Example of bash script used to write to the journal, called multiple times as a background process with a different parameter to simulate logs from different applications which the INPUT will split into different buffers, easily increasing the number of buffers created:
#!/bin/bash
while true
do
echo "$1 - Lorem ipsum dolor sit amet, consectetur adipiscing elit, sed do eiusmod tempor incididunt ut labore et dolore magna aliqua." | systemd-cat -t $1 -p warning
done
Once a lot of buffers have been accumulated (ie.: ~2000 in my case), restart rd-agent-bit service and during the start up, it will register/queue all the buffers until it fails to load any more buffer and keep on looping indefinitely.
[...]
[error] [storage] cannot open/create /var/log/fluent/buf//systemd.0/1131418-1647664248.725660271.flb
[error] [storage] [cio file] cannot open chunk: systemd.0/1131418-1647664248.725660271.flb
[error] [storage] cannot open/create /var/log/fluent/buf//systemd.0/1131418-1647664248.725660271.flb
[error] [storage] [cio file] cannot open chunk: systemd.0/1131418-1647664248.725660271.flb
[lib/chunkio/src/cio_file.c:432 errno=24] Too many open files
[lib/chunkio/src/cio_file.c:432 errno=24] Too many open files
[error] [storage] cannot open/create /var/log/fluent/buf//systemd.0/1131418-1647664248.725660271.flb
[error] [storage] [cio file] cannot open chunk: systemd.0/1131418-1647664248.725660271.flb
[error] [storage] cannot open/create /var/log/fluent/buf//systemd.0/1131418-1647664248.725660271.flb
[...]
Expected behavior Fluent-Bit should only load as many buffers the storage.max_chunks_up or memory constraints have been configured, then load more when it is possible to do so.
Your Environment
- Version used: td-agent-bit 1.8.12
- Configuration:
[SERVICE]
# Flush records to destinations every 5s
Flush 5
# Run in foreground mode
Daemon Off
# Use 'info' verbosity for Fluent Bit logs
Log_Level info
# Standard parsers & plugins
Parsers_File parsers.conf
Plugins_File plugins.conf
# Enable built-in HTTP server for metrics
# Prometheus metrics: <host>:24231/api/v1/metrics/prometheus
HTTP_Server On
HTTP_Listen 192.168.128.2
HTTP_Port 24231
# Persistent storage path for buffering
storage.path /var/log/fluent/buf/
storage.max_chunks_up 128
[INPUT]
Name systemd
Tag system.journal.*
Path /var/log/journal
DB /var/log/fluent/journald-cursor.db
storage.type filesystem
mem_buf_limit 64M
# BEGIN Elasticsearch output
[OUTPUT] # elasticsearch destination 1
Name es
Match *
Retry_Limit False
Host 192.168.128.200
Port 9200
Index filebeat-7.2.0
tls Off
tls.verify On
# elasticsearch output HTTP_User placeholder
# elasticsearch output HTTP_Passwd placeholder
Type _doc
Generate_ID true
# END Elasticsearch output
- Environment name and version (e.g.

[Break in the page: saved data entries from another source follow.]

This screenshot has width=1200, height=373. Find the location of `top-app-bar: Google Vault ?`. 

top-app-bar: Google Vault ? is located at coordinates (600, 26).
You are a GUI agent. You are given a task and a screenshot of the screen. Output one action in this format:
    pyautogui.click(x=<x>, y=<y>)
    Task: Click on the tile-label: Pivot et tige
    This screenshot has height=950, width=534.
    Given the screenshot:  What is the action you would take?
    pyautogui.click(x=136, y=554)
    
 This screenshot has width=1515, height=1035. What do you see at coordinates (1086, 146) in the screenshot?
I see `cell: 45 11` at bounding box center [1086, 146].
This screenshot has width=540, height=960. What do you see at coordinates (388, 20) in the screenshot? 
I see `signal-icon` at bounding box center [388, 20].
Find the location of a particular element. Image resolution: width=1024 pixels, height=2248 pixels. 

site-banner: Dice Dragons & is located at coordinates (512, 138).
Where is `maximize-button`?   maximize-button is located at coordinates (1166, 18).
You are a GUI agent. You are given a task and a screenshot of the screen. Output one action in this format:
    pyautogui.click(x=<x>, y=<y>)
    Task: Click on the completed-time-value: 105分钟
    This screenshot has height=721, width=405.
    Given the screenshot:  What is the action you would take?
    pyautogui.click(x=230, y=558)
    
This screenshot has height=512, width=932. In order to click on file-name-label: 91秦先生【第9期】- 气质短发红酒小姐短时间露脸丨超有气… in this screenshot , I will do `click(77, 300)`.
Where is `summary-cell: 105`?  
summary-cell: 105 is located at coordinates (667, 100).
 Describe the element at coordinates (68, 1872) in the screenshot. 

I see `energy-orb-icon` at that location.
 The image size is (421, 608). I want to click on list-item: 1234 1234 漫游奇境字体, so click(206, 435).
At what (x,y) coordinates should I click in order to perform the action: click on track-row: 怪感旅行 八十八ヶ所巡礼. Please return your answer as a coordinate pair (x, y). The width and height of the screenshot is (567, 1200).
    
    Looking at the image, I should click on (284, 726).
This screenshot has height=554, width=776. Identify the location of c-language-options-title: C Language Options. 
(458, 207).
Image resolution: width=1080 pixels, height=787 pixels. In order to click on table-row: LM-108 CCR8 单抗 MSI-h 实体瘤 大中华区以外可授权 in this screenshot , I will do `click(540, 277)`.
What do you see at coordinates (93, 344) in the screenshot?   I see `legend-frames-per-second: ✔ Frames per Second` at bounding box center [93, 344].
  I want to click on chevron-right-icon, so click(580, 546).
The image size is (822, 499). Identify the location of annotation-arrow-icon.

Kubernetes? What version?): td-agent-bit service 1.8.12
- Operating System and version: AlmaLinux 8
Additional context This could happen in a situation where we update/restart systems or if a crash occurred when a lot of buffers have been accumulated.
About this issue
- Original URL
- State: closed
- Created 2 years ago
- Comments: 22 (10 by maintainers)
Hi @lecaros, This was tested with both 1.8 and 1.9.
The issue is not just how many chunks but also the size of these chunks that were already present upon start of Fluent-Bit when using filesystem storage.
What I saw when debugging with gdb is that the function loading these chunks from the disk were checking if it was still under a memory limit, but the calculation of memory used so far was always returning zero. So it was loading all chunks into memory and this becomes an issue when you have hundreds of megabytes to gigabytes of accumulated buffer.